Bias is certainly not something exclusive to the conspiracists as Mr. Manjoo has a heap load of his own it seems, publishing a book about his view of things as if it is the last word. Spinning it now by using digital photography as the scapegoat for all he does not agree with. Doesn't anything about the amount of information being suppressed by the media and current, super secretive, administration have any play as to the possible reason why so many conspiracies abound, or does he think that's a load of hooey as well?
Other than Mr Manjoo's wallet, what does this book do to benefit anyone let alone advance logical and reasonable discourse? When investigations are stopped by the individuals being investigated, when buildings that were not hit by an airline, free-fall as only a properly set-up demolition would do, when all warnings, we could find out about, were ignored by the people elected to protect us, what is one to think. So what does one do when the questions millions around the world want answered are being ignored or discounted? Oh, just point out that you can't tell from the blurry photo so what the newspapers report must be the truth.

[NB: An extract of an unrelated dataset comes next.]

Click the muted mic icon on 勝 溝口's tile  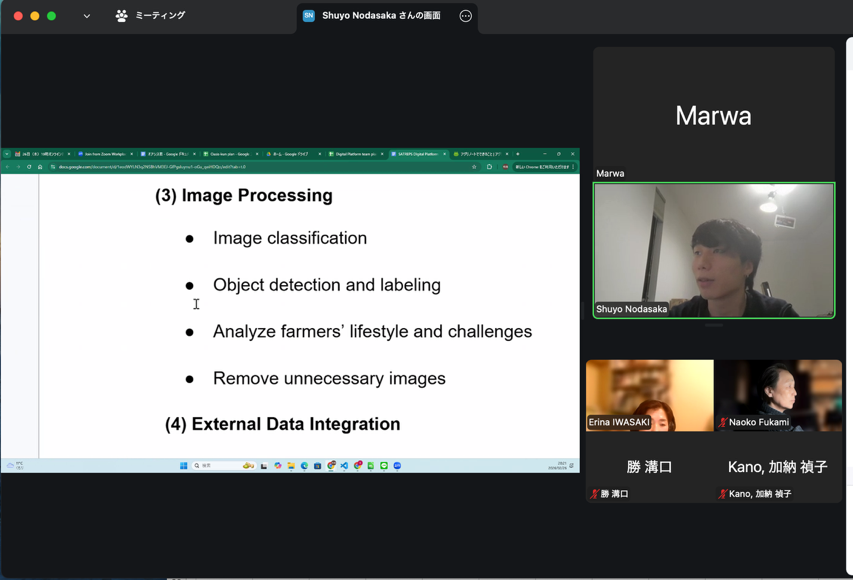pyautogui.click(x=595, y=494)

Wrong. For something as important as 9-11, we need REAL investigations by unbiased, un-bribable individuals. A football game is fine in the context of Farhad's argument but not our national security which we know, as our Constitution has been whittled down to a wisp of it's former self by this power hungry administration, is only being used now as a political excuse to destroy their opposition. Maybe Americans are too close to this to be good judges and foreign investigators should examine the evidence, but whatever the case, using 9-11 as a spring board for why this theory of blurry photography being useless as evidence, which any 8 year old would tell you, is just plain incendiary and smells of of hype to get a book noticed.